Because ultramafic rocks are so enriched in metals, they host several economically important ore deposits. The key resources include:

  • Nickel and cobalt: When ultramafic rocks weather in tropical climates, intense chemical breakdown concentrates nickel and cobalt into thick laterite soils. These laterite nickel deposits are major global sources of both metals.
  • Chromium: Chromite, the only commercially important chromium ore, forms as concentrated pods within mantle peridotite. These podiform chromitite deposits are a primary target in ultramafic terranes worldwide.
  • Platinum group elements: Platinum, palladium, and related metals occur at elevated concentrations in ultramafic rocks, sometimes as distinct platinum group minerals within the original mantle rock.
  • Iron: Weathered ultramafic surfaces develop iron-rich crusts called ferricrete, which have been mined in some regions.
  • Scandium: An increasingly valuable rare metal found in some ultramafic laterite profiles.

Ultramafic Rocks and Carbon Storage

The same chemical reactivity that drives serpentinization also makes ultramafic rocks promising for permanently storing carbon dioxide. When CO₂-charged water contacts the magnesium, calcium, and iron in these rocks, it dissolves the silicate minerals and the released metal ions combine with the CO₂ to form stable carbonate minerals. This is carbon mineralization: converting a gas into solid rock.

The potential scale is staggering. One estimate suggests that injecting CO₂-rich fluids into peridotite formations at depth could store between 100,000 and 100 million gigatons of CO₂. For context, humanity currently emits roughly 37 gigatons per year. The challenge is that ultramafic rocks tend to be relatively impermeable, making it difficult to push fluids through them at useful rates. Field tests are underway, but the technology is still in early stages.

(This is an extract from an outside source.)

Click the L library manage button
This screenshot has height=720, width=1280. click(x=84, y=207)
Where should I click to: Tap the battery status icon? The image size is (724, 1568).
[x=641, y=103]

How Ultramafic Differs From Mafic

The distinction between mafic and ultramafic comes down to degree. Mafic rocks like basalt and gabbro contain 45 to 52% silica and are rich in iron and magnesium, but they also contain significant amounts of calcium-rich feldspar, giving them a more varied mineral makeup. Ultramafic rocks drop below 45% silica and are almost entirely composed of olivine and pyroxene, with little to no feldspar. Mafic rocks are common at Earth’s surface as ocean floor basalt. Ultramafic rocks dominate beneath that, in the mantle, but are relatively rare at the surface unless tectonic forces have brought them up.